Of course I have this running though it's still running older version (been too busy with developing this). It has been running over half a year for my scrapers without a single interruption even though the machine has the worst specs available. I have tested this with Linux/Unix and Windows at least. Of course, I have gotten message from various people saying they are using it. Some have said they migrated from Celery or other alternatives as they found Rocketry more suitable for their needs.
And that's true: it's 100% Python and basically there is a main loop that checks starting conditions of tasks (and some other things) and if a task's starting condition is reached, the task is run. Tasks can be executed synchronously by setting execution as "main" or concurrently with async, threading or multiprocessing. Maybe in the future with another interpreter as well. The main loop is left running in background.
So in short, it's a Python that's constantly loop running. It sleeps defined amount of time after checking a set of tasks to lower the resource consumption but you can also create a task with execution as "main" and do sophisticated sleep like "sleep more when CPU usage is X%" or estimate the time when the next task should start from the tasks' conditions.
The system knows which task ran and when by extedning logging (from standard library).
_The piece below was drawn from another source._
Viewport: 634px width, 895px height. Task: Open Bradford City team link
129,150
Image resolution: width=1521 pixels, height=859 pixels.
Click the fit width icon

There is a logger called "rocketry.task" that should have a handler which can be read as well: redbird.logging.RepoHandler. An in-memory logger is created if nothing is specified. This handler abstracts simple read and write to a data store which can be an SQL database, in-memory Python list, MongoDB or CSV file.
The latest success time, starting time etc. are also stored in the tasks themselves and there is some optimization (which can be turned off) to reduce the reads in some cases. In the start-up these attributes are set in each task (if logs found).
This looks brilliant. I like that it’s kept light as a concept - feels like you can just sprinkle it over your existing tasks without getting bogged down in complex configuration.
We have a couple of hand rolled variants of this that run into all the issues this solves. Will definitely look at taking this for a spin.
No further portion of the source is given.